In particular, Swedroe points to wide-ranging research conducted by University of California professors Brad Barber and Terrance Odean, including their recently published study, "The Behavior of Individual Investors." In a nutshell, Barber and Odean found that individual investors do just about everything wrong: They underperform standard benchmarks, like low-cost stock index funds even before the costs of trading, such as commissions, and taxes are factored in; they sell profitable investments while holding onto losers; and they are overly influenced by past performances and tend to hold undiversified portfolios that have more risk [source: Barber and Odean]. "[Barber and Odean] found that people who traded the most -- day traders going online -- underperform the market by 10 percent per annum on a risk-adjusted basis," Swedroe says. "They're earning the equivalent of a non-interest checking account with all of the risks of stocks."
Nor do investment and trading success correlate with intelligence, says Swedroe. In fact, in his book "The Quest for Alpha," Swedroe talks about the woeful performance of an investment club made up of the high-IQ members of MENSA. Over a 15-year period, the club underperformed the S&P 500 stock index by 13 percent. "They should have had a book club," he says.
Swedroe cautions those who are interested in active trading to consider who else is in the market. Swedroe says that 90 percent of trading is done by institutional investors such as pension and hedge funds and just 10 percent by individuals, which means that most of the times individuals are buying or selling a security, there isn't one person on the other side of the trade but rather an institution. "They only sold that stock to you because they think it's going to underperform and you think it's going to over-perform," he says. "Looking at yourself in the mirror, who do you think is likely to be right?"

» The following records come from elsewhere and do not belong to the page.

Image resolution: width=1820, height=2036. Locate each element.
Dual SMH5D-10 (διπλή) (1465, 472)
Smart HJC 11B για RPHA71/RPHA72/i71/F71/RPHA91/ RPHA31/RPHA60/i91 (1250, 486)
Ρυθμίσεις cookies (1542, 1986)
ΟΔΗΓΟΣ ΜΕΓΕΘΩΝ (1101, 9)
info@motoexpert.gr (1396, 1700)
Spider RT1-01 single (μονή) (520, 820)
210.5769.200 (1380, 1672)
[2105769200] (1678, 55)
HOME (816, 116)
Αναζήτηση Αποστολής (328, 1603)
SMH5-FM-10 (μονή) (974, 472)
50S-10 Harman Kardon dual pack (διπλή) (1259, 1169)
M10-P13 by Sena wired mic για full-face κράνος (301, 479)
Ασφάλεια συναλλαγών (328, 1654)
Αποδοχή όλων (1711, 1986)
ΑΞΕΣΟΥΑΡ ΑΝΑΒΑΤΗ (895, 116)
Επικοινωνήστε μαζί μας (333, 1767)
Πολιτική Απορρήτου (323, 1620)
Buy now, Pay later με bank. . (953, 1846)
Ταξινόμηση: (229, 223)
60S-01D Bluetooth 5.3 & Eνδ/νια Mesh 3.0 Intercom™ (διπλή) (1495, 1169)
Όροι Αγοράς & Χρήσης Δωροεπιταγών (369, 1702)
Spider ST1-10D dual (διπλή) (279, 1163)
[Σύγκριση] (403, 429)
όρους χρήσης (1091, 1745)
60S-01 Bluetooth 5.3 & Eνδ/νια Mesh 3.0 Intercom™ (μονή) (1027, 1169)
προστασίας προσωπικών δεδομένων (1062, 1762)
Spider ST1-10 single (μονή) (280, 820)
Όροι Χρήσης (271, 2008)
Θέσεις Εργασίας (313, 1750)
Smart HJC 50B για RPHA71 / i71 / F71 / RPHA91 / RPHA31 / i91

By no means is Swedroe the only person cautioning against active trading. The U.S. SEC has a publication titled "Day Trading: Your Dollars at Risk," which enumerates all of the reasons this sort of active investment is a bad idea. "Most individual investors do not have the wealth, the time, or the temperament to make money and to sustain the devastating losses day trading can bring," writes the SEC. Among the points the SEC makes are to doubt any claims of easy profits from trading, and to be leery about the objectivity of any so-called "educational" classes, seminars and books about trading because the people behind them stand to profit from you [source: SEC].
All of this is to say that despite the fact that Online Trading Academy has plenty of satisfied students -- although some prospective students have complained online about high-pressure sales tactics -- it is always wise to carefully consider whether trading is the right investment approach for your bank account [source: Ripoff Report].